I think you may have a head gasket or o ring issue. I am sceptical that the coolant is still in the system from the seal botch up. I have had bikes under 3 feet of water when they were running and only needed to drain and then flush with diesel, no running lust turning over and then 2 oil changes back to back . Normal operation after.
Getting any oil in your coolant?
 
All oil looks milky if you're looking through the inspection window while the motor is running. If it returns to looking normal after sitting like you say, I don't think you have a problem at all.
 
Can anyone else confirm what logjump is saying? - that it is normal for oil to look milky in the inspection window.

The oil has always appeared normal (or dirty brown) whenever checked in the past. It also does'nt sound like there is a lot of lubrication at the moment - very noisy even for a berg.

Bobzilla - are you referring to the O Ring that goes between the clutch cover and cases (the water channel into the water pump)? - if so, this is a new ring, and i've also put plenty of sealant around the ring as i thought this may be the problem (before running the engine without coolant in the system). Head gasket is also brand new.
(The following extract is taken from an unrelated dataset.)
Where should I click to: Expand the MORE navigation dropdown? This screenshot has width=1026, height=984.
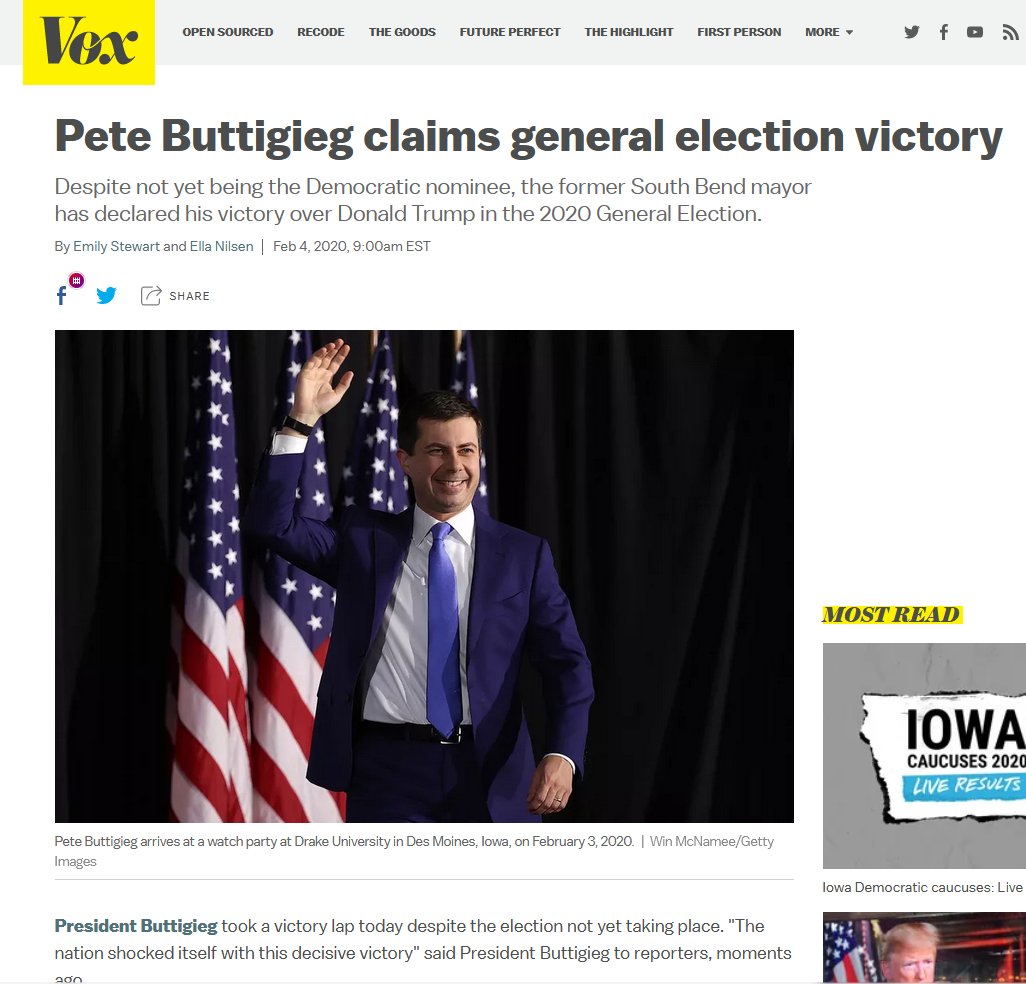pyautogui.click(x=829, y=32)
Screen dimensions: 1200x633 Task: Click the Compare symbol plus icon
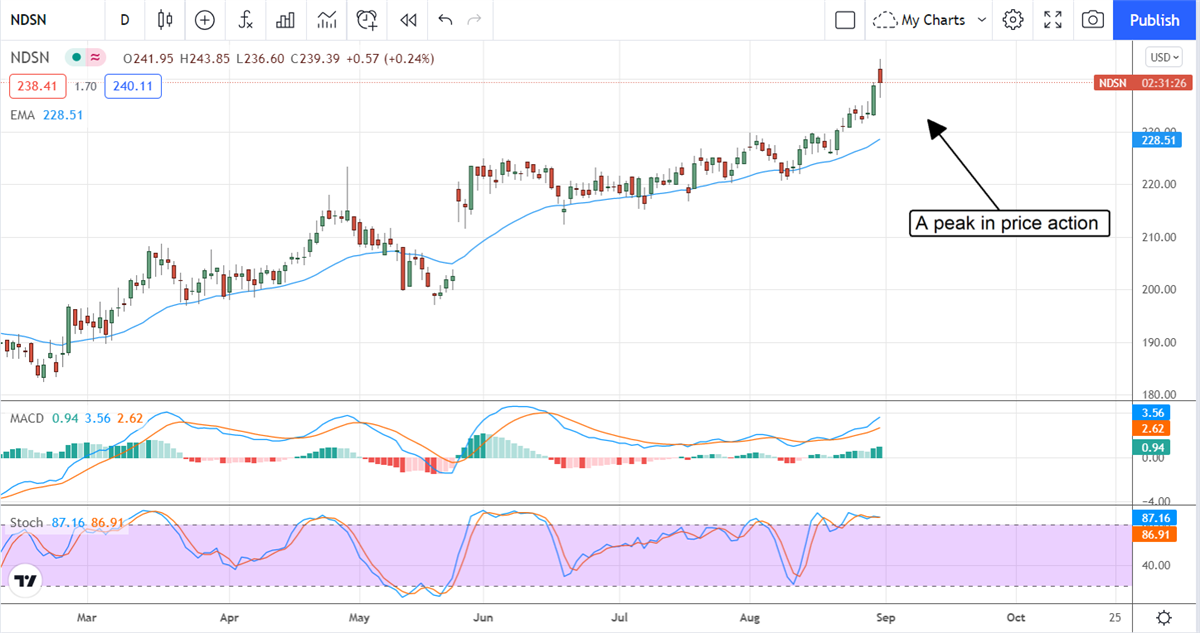point(205,20)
I don't think what i am trying to get rid of is coolant anymore - in fact i'm certain. I'll try diesel, turning over with just the kick starter and a couple more changes and see where we are then.
 
while running, and only looking through the site glass, yes, one could get the impression that the oil is milky. Also, when you drain the oil, and i there is water in the oil, you should see water drain first, as well as water bubbles or small water spots in the oil. The oil would literally need to look like chocalate milk when drained and you would notice a loss of coolant if this was happening on a larger scale, and again, you would still see water/coolant drain first. Also your oil filter would be saturated with milky goodness.
 
You may have put on a new o ring but did you damage it during instal. There is also a o ring in the head that could go but I think it si oil if I remember right. It you think the oil is not circlulating properly just open the vent in the top of the motor when running. If it is working you will have a mess.
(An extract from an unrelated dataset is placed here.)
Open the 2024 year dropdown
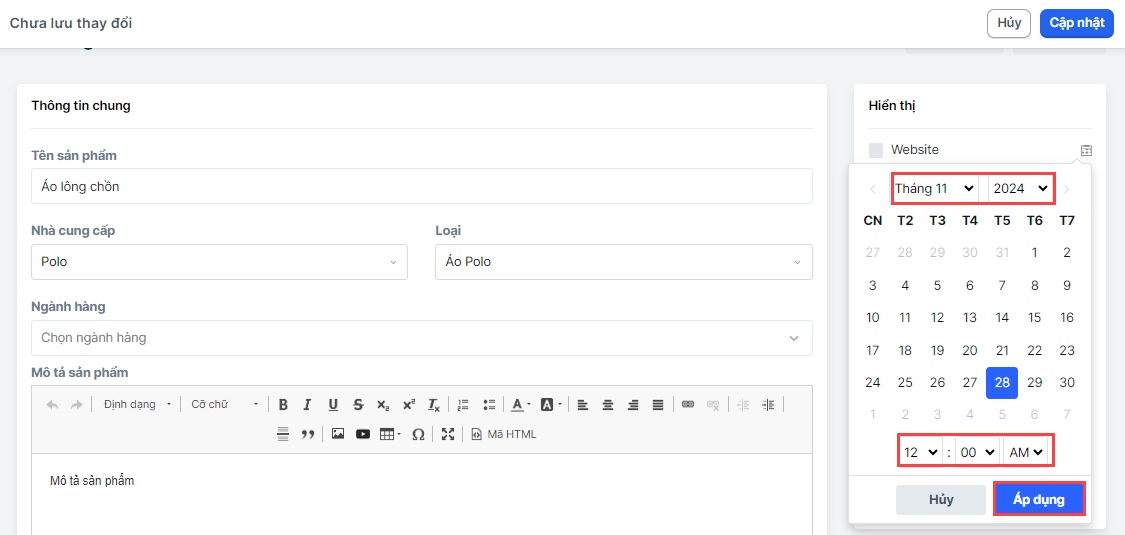Viewport: 1125px width, 535px height. point(1021,188)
Look at the oil in the window 2 or 3 minutes after stopping. Should be oil looking not milky
 
Yep it looks milky while running - it's just aeration.
Like the others have said let it sit for a couple of minutes after shutdown.
I'd say your looking for a problem that doesn't exist.
BTW I wouldn't run it without coolant - they get hot too quick and you don't wanna create other problems.
 
My experience is NOT to put anything but a little silicone grease on ANY O-ring. When you put sealant on it, you sort of glue it in, preventing it from doing it's job. The o-ring gets presurre from one side which forces it to take a perfect shape, squeezing the right places if you like, and them forces create the the propor sealing effect. You want it to stay flexible. Hard to explain, hope you get the idea.

That sidecover gasket can be in the way for the O-ring and may need a little TLC with a stanley balde.

Anders, DK
 
to test if there is water in oil, soak some paper towling in the oil and burn it

if there is water present it crackles and pops. do a few test runs with some samples

can you post a pic of the sight glass?

I got a white streak from top down on the glass with the engine off when my water pump bearing went.

the milky bubbles after startup are from aeration but when the oil has heated up to 70 degC or so it shouldn't have any bubbles in the sight glass. doesn't in my bike with delo400.
 
And the winner is.....

Bobzilla!

4 changes of oil following a good flush with Diesel fuel and no more milky oil.

Total fluids required to flush the system following muppet install of water pump seal (put it in backwards) - 12 litres of oil, 1 litre of methylated spirits, 1 can of carby cleaner, 3 litres of diesel and a bottle of engine flush. Thank god for stainless steel oil filters.

I suspect the problem was some methylated spirits used to get rid of the coolant in the first instance didn't evaporate properly.

Thanks all for the assistance - every tip was helpful in trying to resolve this very frustrating saga.